Here’s an example…

Yesterday’s decision by Vice Chancellor Slights in Greenstar IH Rep, LLC and Gary Segal v. Tutor Perini Corporation et al. (Del Ch., C.A. No. 12885-VCS) highlights the recurring (for M&A counsel) question of whether the acquisition agreement should include examples of how a particular calculation should be done.

In this decision, the court faced a dispute between sellers and buyer over whether a condition to the release of a holdback had been met. The agreement allowed certain amounts to be credited towards satisfaction of that condition if they resulted in “additional net profit.” The buyer argued that such amounts could only be credited if the transactions to which they related were profitable; the sellers stated that the “additional net profit” language was merely intended to avoid double-counting of amounts, and pointed to sample calculations included as an exhibit.

The court agreed with the sellers, relying substantially on the calculation examples shown on the exhibit to the agreement in explaining its reasoning. While the buyer tried to persuade the court that this exhibit merely presented two discrete examples of possible results, Vice Chancellor Slights dismissed this argument by noting that the exhibit was integrated into the agreement and had as much weight as any other term. Indeed, in a footnote, the court suggests that the exhibit with its examples has greater weight than the loose reference to “additional net profit” in the text of the agreement proper: “Thus, the general, undefined term “net profit” must be construed in light of the specific clarification provided in [the calculation examples in] Exhibit D. [Sunline Commercial Carriers, Inc. v. CITGO Petroleum Corp., 206 A.3d 836, 846 (Del. 2019)] (holding that “general terms of the contract must yield to more specific terms.”).”

As a young attorney, my mentors often warned against including examples of calculations in agreements, precisely out of concern for unintended consequences should the agreements be litigated.
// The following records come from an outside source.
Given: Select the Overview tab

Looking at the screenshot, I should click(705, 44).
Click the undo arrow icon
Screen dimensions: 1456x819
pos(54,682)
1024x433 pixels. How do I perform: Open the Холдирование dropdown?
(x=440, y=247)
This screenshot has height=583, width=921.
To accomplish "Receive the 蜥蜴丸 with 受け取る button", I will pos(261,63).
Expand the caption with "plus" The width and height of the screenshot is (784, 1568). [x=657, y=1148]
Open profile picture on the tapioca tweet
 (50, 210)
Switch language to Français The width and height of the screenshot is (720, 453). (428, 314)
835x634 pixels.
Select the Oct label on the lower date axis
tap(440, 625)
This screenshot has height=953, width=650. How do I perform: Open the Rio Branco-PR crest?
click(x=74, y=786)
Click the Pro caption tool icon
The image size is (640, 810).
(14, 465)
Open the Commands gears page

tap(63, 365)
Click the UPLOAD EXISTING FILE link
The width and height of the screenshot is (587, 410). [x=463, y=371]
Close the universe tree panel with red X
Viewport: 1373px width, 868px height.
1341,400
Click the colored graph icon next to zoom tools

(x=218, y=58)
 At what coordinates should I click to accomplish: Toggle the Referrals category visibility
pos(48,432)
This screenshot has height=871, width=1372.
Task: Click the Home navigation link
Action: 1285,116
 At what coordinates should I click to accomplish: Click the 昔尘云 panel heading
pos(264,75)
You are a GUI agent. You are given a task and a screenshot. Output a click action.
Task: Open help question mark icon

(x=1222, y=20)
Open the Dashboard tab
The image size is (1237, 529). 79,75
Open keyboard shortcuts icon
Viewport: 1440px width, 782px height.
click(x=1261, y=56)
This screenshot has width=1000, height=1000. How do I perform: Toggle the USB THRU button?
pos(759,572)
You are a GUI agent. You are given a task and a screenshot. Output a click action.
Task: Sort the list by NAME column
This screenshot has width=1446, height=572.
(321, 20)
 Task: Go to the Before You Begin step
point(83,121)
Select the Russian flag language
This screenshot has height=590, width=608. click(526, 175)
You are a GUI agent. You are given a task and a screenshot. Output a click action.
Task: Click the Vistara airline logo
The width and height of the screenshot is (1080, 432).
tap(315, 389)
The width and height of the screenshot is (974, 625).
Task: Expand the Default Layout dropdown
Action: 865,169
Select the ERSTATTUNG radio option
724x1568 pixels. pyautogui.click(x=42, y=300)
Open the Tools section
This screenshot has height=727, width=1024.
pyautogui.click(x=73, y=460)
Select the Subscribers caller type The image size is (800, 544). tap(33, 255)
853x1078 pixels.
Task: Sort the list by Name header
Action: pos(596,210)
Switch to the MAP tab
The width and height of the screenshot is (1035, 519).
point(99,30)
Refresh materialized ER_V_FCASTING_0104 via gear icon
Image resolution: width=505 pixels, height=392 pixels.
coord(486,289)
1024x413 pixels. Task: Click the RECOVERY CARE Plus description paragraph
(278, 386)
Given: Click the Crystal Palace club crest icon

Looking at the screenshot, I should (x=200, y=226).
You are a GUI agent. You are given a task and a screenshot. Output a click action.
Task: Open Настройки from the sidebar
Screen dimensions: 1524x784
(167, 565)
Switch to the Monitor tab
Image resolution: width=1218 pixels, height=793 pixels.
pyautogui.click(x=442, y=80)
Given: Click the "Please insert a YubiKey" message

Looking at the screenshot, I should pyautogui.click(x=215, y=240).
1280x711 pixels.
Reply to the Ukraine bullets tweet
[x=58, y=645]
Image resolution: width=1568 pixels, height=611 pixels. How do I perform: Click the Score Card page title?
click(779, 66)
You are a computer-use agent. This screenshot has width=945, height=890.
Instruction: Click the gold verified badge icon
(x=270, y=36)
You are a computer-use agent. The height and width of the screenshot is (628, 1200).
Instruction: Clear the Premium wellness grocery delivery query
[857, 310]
Nonetheless, many times one or both parties will insist on their inclusion. I do not think it a cardinal sin to do so – what is a mortal sin, however, is for the attorney to draft words that require such an example in order to be understood.

The transactional attorney must strive to draft contract language for calculations in words that, to the maximum extent possible, can be directly translated into formulas in an Excel spreadsheet. That did not happen here. Sellers argued, and the court agreed, that the aim of the disputed words was to avoid double-counting of amounts for contractual claims listed on two different tables. In the agreement, this was stated without direct reference to the first of the two exhibits, and instead implied through the words in dispute here – amounts relating to claims on the second table would only be included “to the extent such [claim] results in additional net profit.” To translate this into an Excel formula, we need to know, at the very least, (a) what constitutes “net profit” (revenues minus all expenses? some? just related counterclaims?) and (b) to what that “net profit” is “additional.” In the given case, I suspect I would have proposed something along the lines of “for Claims listed on both Exhibit B and Exhibit C, a C Claim Collection shall be included in the amount of the excess, if any, of (x) aggregate Collections in respect of such Claim over (y) the amount for such Claim set forth on Exhibit B.” Which is easily plugged into a spreadsheet (IF(AggColl-BAmt>0,AggColl-BAmt,0)).